03-22-2017, 12:15 PM
(03-22-2017, 10:53 AM)Rainrider22 Wrote:(03-22-2017, 10:24 AM)danbrotherston Wrote: You're missing the point. I have no sympathy for people who drive dangerously either, but I do have sympathy for people who receive an effectively harsher punishment for the same offence simply because they are less wealthy.Someone who has worked hard and made thier wealth should not have to pay a higher fine. That is just absurd. The law is the law. It doesn't distinguish between whether someone is wealthy or not very dangerous territory to advocate for that by your definition someone who is wealthy should have longer sentences in jail too
Or if you prefer, I object to the concept that some people are wealthy enough not to have to worry about following the law.
Their wealth *DOES* make the punishment different, because the fine means less to them, because they have more money, because they're wealthy.
The law is the law, and it shouldn't discriminate against poor people, but that's what flat fines do.

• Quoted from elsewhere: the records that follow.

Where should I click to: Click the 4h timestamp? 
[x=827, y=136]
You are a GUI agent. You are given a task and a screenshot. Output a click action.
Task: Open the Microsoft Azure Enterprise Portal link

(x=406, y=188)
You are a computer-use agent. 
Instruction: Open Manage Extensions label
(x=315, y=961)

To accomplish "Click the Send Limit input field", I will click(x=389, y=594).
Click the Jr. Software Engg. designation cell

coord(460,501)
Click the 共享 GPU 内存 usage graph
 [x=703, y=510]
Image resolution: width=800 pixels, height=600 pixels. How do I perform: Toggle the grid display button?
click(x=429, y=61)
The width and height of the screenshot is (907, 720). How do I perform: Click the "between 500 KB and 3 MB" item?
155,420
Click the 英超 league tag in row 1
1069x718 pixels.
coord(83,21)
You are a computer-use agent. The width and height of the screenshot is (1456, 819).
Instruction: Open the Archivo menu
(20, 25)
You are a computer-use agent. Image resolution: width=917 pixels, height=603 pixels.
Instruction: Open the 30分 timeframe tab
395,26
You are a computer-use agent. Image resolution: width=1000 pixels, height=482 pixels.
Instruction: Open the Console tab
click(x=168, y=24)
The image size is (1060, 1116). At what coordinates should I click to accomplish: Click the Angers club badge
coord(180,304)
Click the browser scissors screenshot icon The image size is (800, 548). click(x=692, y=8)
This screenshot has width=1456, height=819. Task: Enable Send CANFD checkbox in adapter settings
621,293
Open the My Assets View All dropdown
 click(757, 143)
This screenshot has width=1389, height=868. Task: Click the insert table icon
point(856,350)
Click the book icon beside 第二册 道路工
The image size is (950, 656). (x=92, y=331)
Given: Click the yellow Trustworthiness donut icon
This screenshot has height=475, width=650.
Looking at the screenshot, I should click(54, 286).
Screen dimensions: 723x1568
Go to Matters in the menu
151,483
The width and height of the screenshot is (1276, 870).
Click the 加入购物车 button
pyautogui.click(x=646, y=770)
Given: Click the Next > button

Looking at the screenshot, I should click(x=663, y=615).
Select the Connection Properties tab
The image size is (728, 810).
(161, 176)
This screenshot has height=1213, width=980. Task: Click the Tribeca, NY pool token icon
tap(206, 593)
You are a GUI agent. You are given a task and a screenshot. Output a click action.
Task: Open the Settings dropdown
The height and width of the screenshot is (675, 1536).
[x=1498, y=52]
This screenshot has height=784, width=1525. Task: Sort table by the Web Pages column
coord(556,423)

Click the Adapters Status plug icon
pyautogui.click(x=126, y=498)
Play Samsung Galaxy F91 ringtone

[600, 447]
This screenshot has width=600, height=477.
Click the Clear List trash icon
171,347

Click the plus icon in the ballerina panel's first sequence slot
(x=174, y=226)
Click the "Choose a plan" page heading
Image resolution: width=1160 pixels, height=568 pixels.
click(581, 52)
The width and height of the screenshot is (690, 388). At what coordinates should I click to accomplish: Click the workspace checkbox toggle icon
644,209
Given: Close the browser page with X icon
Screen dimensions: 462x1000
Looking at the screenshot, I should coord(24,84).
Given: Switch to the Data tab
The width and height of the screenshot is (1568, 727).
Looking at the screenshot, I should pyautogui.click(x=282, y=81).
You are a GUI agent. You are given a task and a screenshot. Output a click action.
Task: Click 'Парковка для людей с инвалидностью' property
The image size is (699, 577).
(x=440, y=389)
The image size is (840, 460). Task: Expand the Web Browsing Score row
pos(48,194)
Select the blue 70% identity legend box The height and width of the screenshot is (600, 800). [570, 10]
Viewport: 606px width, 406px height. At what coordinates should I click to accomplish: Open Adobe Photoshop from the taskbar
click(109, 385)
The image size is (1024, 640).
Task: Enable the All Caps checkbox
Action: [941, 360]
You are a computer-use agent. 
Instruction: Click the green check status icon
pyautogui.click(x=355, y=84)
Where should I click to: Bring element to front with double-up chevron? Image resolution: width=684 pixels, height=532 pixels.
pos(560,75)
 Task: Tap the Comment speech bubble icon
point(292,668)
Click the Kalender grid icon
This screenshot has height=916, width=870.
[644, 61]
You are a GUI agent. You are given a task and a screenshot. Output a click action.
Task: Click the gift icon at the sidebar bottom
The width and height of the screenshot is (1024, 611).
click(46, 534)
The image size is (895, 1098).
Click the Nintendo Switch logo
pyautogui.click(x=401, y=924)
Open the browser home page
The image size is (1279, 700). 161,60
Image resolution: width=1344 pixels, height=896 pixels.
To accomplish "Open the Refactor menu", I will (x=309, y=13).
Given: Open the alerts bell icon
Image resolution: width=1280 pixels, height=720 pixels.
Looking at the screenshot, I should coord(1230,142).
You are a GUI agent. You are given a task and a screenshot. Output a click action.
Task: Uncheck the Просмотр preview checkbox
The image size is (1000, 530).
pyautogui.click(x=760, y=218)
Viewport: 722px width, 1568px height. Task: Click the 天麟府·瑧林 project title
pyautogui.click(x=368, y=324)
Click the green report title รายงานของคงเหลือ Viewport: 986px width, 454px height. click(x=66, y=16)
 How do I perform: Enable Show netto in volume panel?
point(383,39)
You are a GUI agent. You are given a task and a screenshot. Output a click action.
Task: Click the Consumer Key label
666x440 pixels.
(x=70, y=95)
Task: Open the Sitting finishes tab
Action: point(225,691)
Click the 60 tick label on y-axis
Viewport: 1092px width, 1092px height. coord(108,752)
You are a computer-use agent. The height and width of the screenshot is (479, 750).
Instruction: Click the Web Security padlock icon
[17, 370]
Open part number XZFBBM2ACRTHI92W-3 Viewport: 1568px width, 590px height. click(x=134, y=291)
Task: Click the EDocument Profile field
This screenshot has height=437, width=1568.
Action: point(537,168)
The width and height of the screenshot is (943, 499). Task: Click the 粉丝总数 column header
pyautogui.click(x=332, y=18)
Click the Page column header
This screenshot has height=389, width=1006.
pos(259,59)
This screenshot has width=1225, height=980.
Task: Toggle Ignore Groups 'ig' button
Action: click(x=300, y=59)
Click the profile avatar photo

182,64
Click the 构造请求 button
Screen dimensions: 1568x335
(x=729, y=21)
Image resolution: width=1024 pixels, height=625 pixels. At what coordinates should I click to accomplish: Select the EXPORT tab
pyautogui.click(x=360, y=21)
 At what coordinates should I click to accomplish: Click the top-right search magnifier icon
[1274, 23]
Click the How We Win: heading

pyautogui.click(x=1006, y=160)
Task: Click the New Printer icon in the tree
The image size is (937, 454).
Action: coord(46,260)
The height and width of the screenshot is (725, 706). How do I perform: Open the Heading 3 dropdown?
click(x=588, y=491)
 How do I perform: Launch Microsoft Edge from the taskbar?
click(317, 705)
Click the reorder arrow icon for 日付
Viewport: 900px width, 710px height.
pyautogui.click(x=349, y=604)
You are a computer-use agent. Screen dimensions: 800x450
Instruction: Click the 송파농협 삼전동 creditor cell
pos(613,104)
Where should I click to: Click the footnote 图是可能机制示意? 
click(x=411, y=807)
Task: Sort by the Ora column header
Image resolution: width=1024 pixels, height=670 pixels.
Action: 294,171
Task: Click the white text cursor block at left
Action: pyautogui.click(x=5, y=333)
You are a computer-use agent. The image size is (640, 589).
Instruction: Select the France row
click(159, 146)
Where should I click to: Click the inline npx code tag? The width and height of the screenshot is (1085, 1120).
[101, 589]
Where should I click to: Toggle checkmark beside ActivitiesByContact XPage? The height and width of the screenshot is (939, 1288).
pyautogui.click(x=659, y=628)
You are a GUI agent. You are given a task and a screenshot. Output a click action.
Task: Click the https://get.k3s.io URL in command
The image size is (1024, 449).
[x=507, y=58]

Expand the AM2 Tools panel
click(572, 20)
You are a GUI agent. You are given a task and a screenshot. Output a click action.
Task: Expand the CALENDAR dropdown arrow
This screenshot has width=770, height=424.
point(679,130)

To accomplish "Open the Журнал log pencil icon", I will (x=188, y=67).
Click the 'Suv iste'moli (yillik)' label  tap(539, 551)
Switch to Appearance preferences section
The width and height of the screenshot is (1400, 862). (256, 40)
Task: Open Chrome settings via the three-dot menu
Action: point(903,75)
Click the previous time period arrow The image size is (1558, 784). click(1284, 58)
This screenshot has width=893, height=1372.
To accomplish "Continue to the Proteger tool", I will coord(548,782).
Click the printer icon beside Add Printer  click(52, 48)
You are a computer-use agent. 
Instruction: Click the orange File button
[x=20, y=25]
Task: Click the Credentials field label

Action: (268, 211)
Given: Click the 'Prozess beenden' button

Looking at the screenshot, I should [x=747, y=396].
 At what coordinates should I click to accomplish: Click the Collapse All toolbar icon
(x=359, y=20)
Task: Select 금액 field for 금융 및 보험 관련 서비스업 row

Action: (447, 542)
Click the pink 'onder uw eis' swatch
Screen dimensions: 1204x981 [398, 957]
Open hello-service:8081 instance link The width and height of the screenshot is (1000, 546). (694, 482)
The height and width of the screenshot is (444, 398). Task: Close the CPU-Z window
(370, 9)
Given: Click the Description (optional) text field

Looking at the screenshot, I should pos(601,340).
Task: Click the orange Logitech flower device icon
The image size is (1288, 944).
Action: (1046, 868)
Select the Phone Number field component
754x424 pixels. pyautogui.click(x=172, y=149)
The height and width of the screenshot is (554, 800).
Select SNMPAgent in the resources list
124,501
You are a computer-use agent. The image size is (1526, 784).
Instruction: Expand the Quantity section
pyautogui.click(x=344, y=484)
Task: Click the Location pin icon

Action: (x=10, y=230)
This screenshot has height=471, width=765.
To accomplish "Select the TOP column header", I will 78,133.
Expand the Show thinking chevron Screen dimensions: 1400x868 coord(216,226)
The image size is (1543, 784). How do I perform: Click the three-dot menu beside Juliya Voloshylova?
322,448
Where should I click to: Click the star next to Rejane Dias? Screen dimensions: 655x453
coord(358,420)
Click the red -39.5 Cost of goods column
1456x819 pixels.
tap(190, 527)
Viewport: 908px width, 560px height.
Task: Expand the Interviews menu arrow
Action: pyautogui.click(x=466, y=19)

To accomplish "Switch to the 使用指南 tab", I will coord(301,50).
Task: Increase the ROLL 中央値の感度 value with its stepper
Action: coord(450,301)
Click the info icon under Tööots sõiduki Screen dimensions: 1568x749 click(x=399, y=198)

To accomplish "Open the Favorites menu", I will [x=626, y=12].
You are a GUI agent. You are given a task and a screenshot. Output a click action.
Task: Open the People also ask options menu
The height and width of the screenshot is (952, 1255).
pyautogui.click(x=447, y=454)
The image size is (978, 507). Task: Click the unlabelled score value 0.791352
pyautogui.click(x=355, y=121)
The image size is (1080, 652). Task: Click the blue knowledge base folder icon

It isn't dangerous territory.
Wealthy people (by in large, in this country at least) should not live longer than poor people. Therefore, the years of their life have the same value as the years of the life of any other person.
When it comes right down too it, the "punishment" that a fine represents is not a dollar value, it's lost work, lost wages. Wealthy people are paid more per hour, thus a fine of the same value represents less lost work than it does for a lower income person. You're actually the one arguing for sentences to be shorter for wealthy people.